Janji 28 - Perasaan Hangat

34.6K 4.3K 476
                                    


Nirma turun dari motor Jendra dan menyerahkan helm yang Dion pinjamkan padanya, kepada Jendra. Tak seperti biasanya, kali ini Nirma bingung bagaimana harus membuka percakapan dengan Jendra. Muka cowok itu sangat masam, serupa jenderal yang baru saja kalah perang. Dahinya berkerut-kerut, alisnya menukik serupa tikungan tajam, dan mulutnya sudah puluhan kali berdecak sebal.

"Kak, thanks ya." Nirma mulai membuka suara, karena Jendra tak kunjung bicara. "Kak Jendra marah sama gue ya? Kok diem aja? Gue minta ma−"

"Sorry," sela Jendra pelan. Dari suaranya, tampak sekali kalau cowok itu menyesal. "Sorry, lo jadi keseret masalah gue sama Nessa." Jendra berhenti sejenak sebelum melanjutkan ucapannya. "Sorry juga, gue ngaku-ngaku jadi cowok lo. Soalnya Nessa orangnya nekat. Dia enggak mungkin percaya kalau lo bilang kita enggak ada hubungan, karena lo ...." Jendra mendesah lelah, lalu berdecak pelan, "lo cewek pertama yang dia lihat, deket sama gue."

Demi boxer merah Mas Giri! Kenapa rasanya jantung gue mau meledak gini? Ini enggak boleh terjadi! Gue enggak pengin konsentrasi dia ke seleksi akhir terpecah.

Nirma memaksakan diri untuk tersenyum sekasual mungkin. Tak ingin terlihat terlalu bahagia dengan yang Jendra ucapkan, karena Nirma tahu, Jendra hanya terpaksa melakukannya. "Enggak apa-apa, Kak. Kalau Kak Jendra enggak datang tadi, paling besok gue udah botak. Strong banget tuh Kak Nessa, kayak punya tenaga kuda."

Garis bibir Jendra melengkung ke atas, melihat Nirma tersenyum seperti itu. Manis. Jendra ingin menoyor kepala sendiri saat menyadari pemikiran konyolnya. "Lo tuh ya, masih sempet-sempetnya bercanda, padahal habis digencet Nessa kayak gitu. Untung aja tadi temen lo nyamperin gue di parkiran depan, dia kaget lihat gue lagi sama Dion, bukan sama lo. Terus, lo telepon tapi enggak ada suaranya. Gimana gue enggak bingung?"

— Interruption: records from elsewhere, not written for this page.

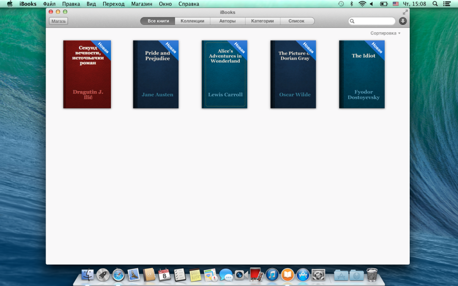Open the Time Machine status menu
Screen dimensions: 458x286
tap(341, 4)
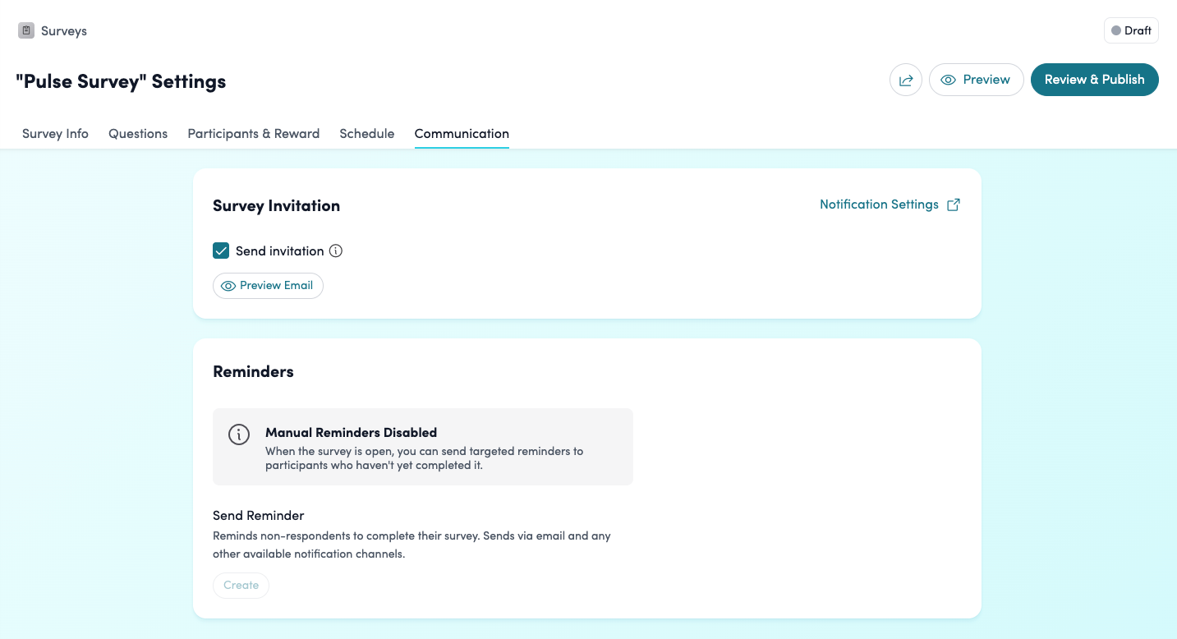Navigate back via the Surveys breadcrumb text
1177x639 pixels.
64,31
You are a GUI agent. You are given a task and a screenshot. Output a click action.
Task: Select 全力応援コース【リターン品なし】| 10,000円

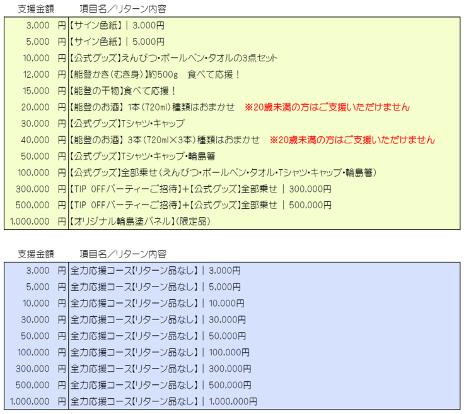(158, 304)
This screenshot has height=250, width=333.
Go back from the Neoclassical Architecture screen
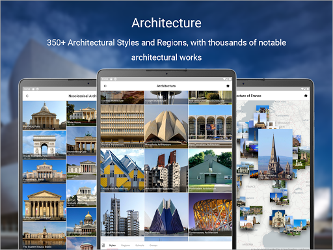point(27,96)
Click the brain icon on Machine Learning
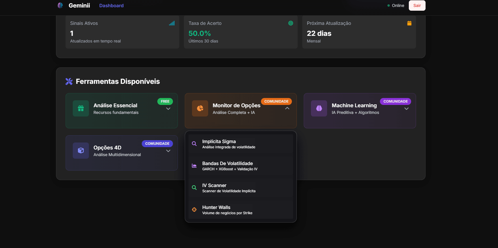This screenshot has width=498, height=248. (x=319, y=108)
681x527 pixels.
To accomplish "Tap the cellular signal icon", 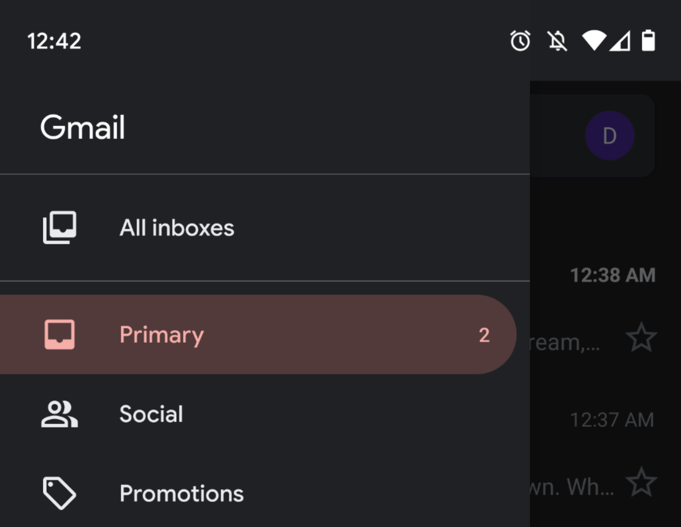I will [619, 41].

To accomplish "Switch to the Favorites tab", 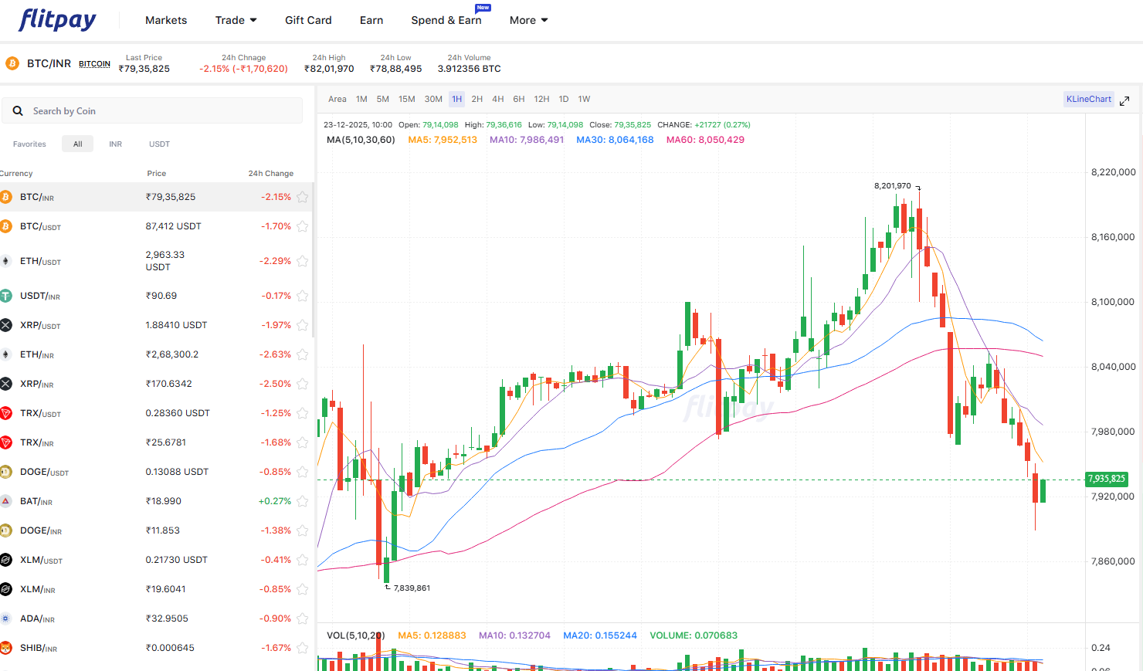I will point(29,144).
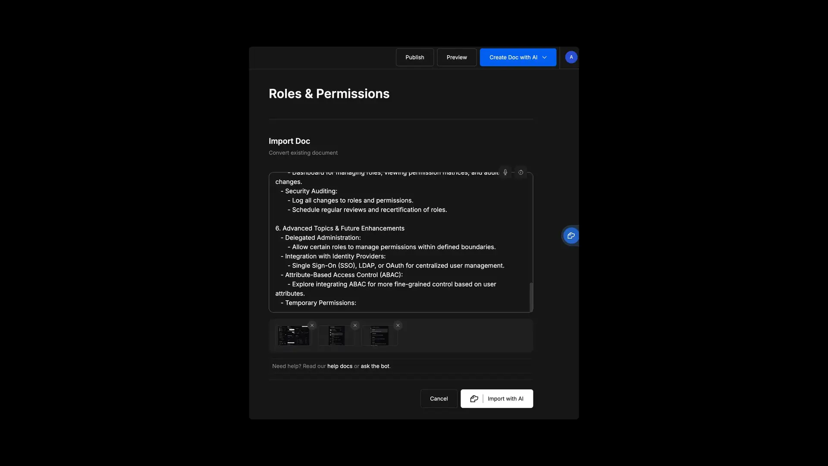The height and width of the screenshot is (466, 828).
Task: Remove the second attached thumbnail
Action: (355, 325)
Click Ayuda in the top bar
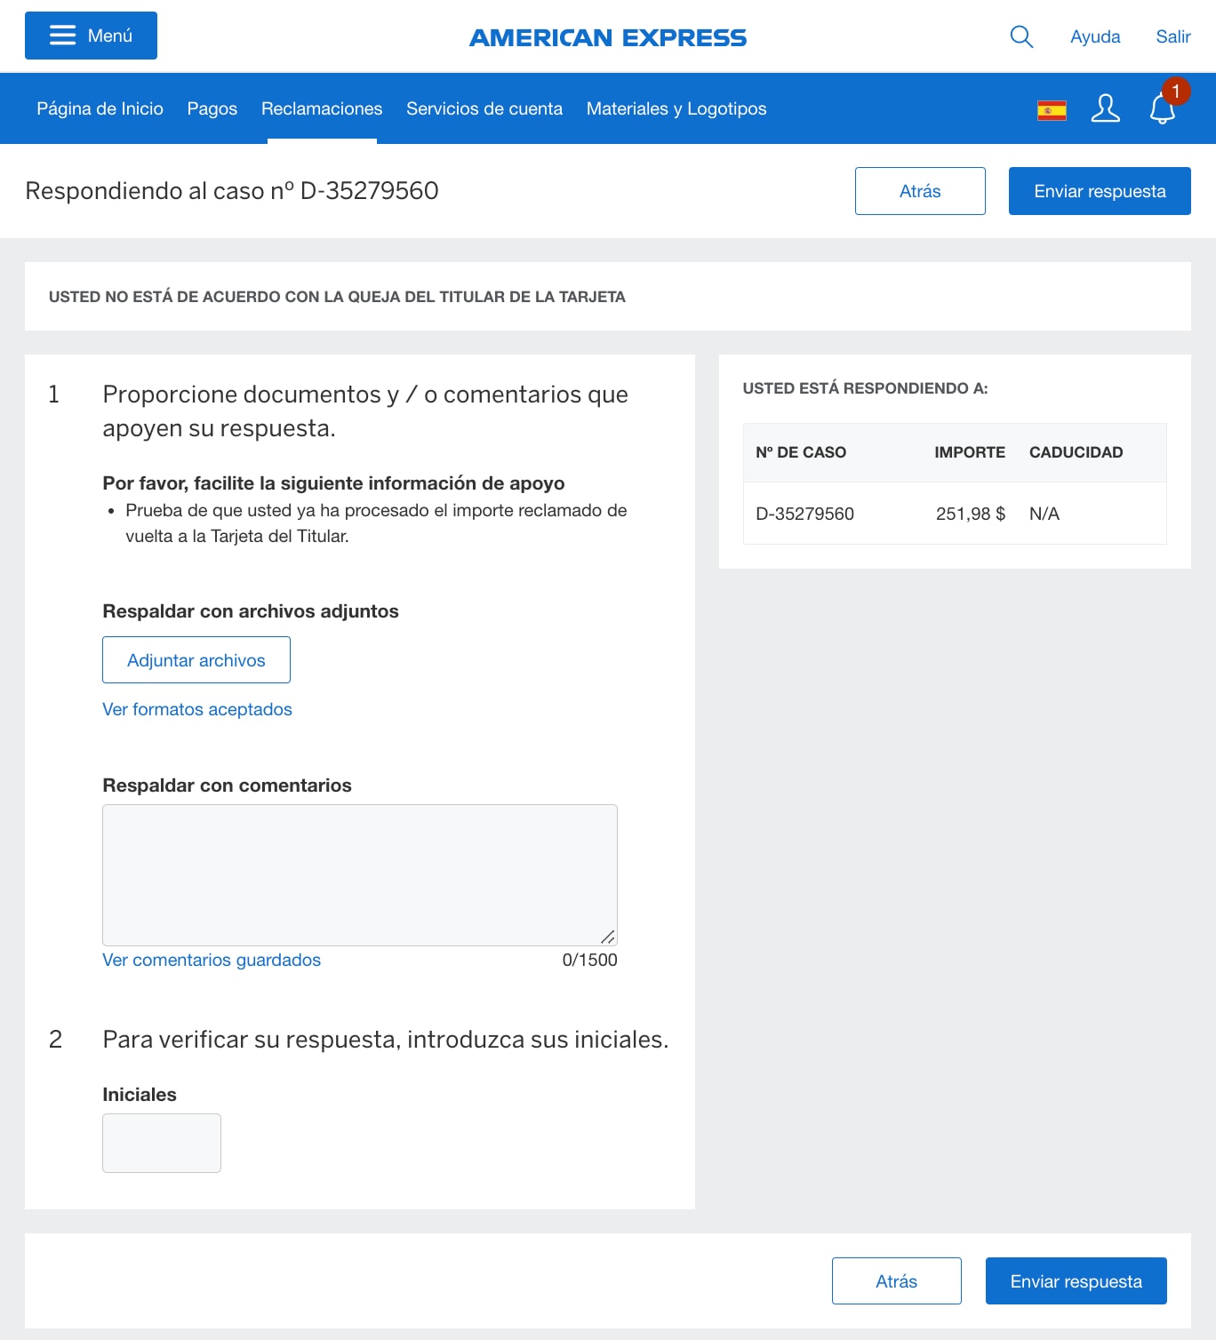 point(1095,36)
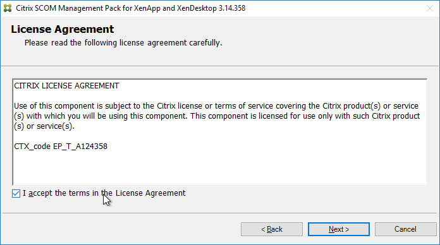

Ya Tuhan, please, ini kenapa pipi gue rasanya panas banget? Please, gue enggak mau ketahuan seneng banget dapet perhatian kayak gini, kan malu.

"Kenapa Kak Jendra tahu gue di situ?" tanya Nirma penasaran. "Jangan-jangan ada semacam telepati yang menghubungkan kita gitu?" Nirma tertawa geli, mencoba berkelakar, berusaha memancing respons dari Jendra.

"Gue juga enggak tahu," jawab Jendra jujur. "Kayak ada feeling jelek aja waktu temen lo nyamperin gue, terus telepon enggak ada suaranya. Gue kepikiran ada kaitannya sama Nessa, soalnya tadi pas di kelas, Dion ember banget nyebut-nyebut nama lo waktu gue bagiin eclair ke temen-temen. Gue jadi mikir, Nessa pasti ngira lo cewek gue."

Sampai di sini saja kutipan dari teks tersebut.